Compared to the previous ones, our article comprehensively presents the two-way relationship between lipid disorders and COVID-19. We critically discussed the cited research results and indicated the need to exercise caution when interpreting them. We have presented the latest meta-analyzes and clinical recommendations for the use of statins during the COVID-19 pandemic.

Conclusions

Lipid disorders may increase the risk of a severe course of COVID-19, but on the other hand SARS-CoV-2 infection may itself cause lipid disorders in some patients, mainly impairing the function of HDL lipoproteins (which is obviously less important from the lclinical point of view).
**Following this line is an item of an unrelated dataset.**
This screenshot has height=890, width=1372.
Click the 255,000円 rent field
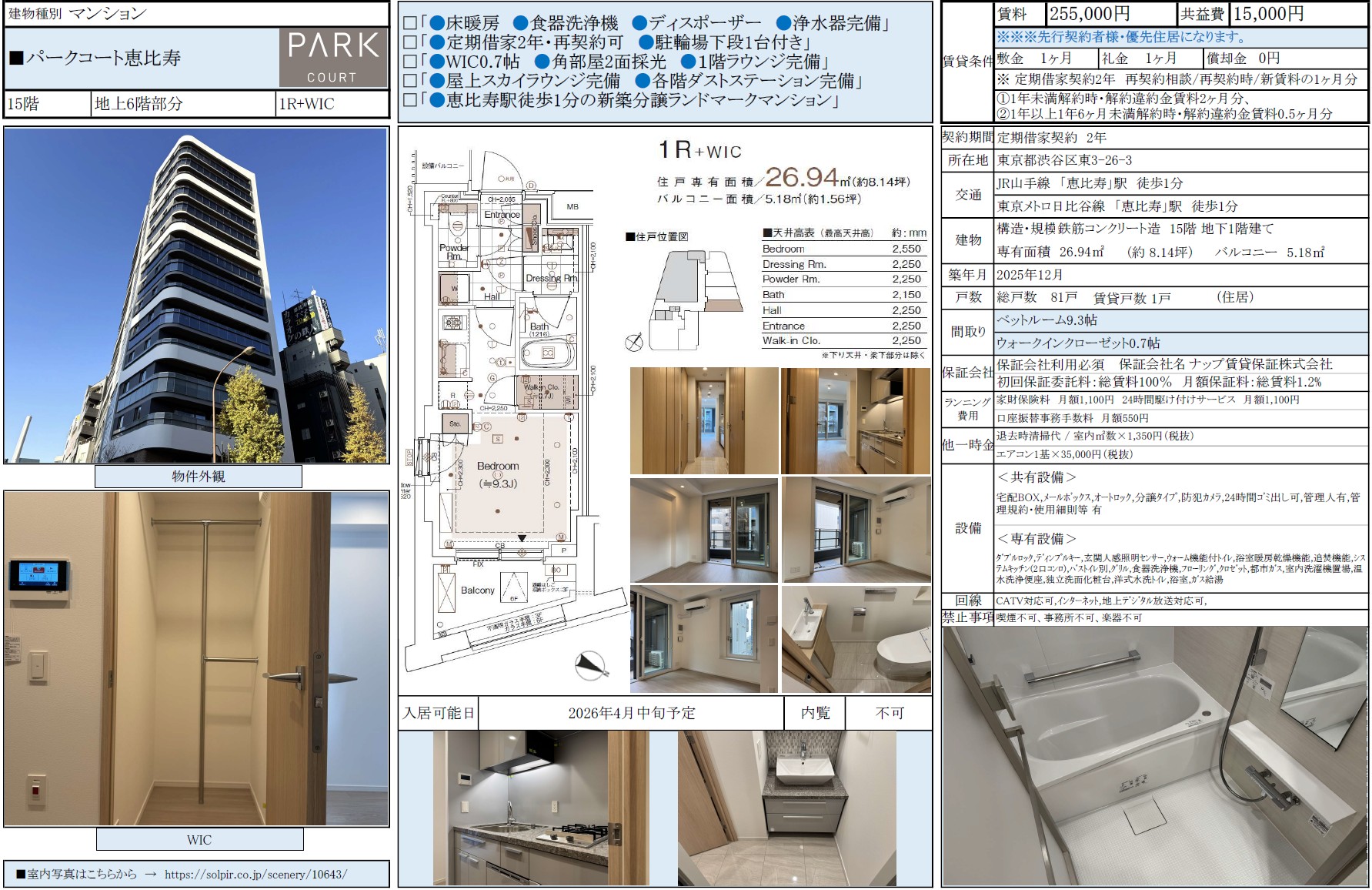tap(1110, 14)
The use of statins may reduce the risk of severe caurse of COVID-19 and reduce the risk of death in these patients [108]. Statins, through their pleiotropic mechanism of action, can reduce the penetration of SARS-CoV-2 into the host cell and reduce the risk of complications from cytokine storm [109]. Patients with familial hypercholesterolaemia, and those being at high and very high CVD risk, may be at risk of the severe course of COVID-19. Therefore, lipid-lowering treatment should be particularly monitored in this group of patients.

A number of RCTs is currently underway to investigate the effect of statin use on COVID-19 score. More and more pathophysiological mechanisms linking lipidological problems with COVID-19 are under investigation, which will be finally answer all the existing questions on mechanisms and outcomes.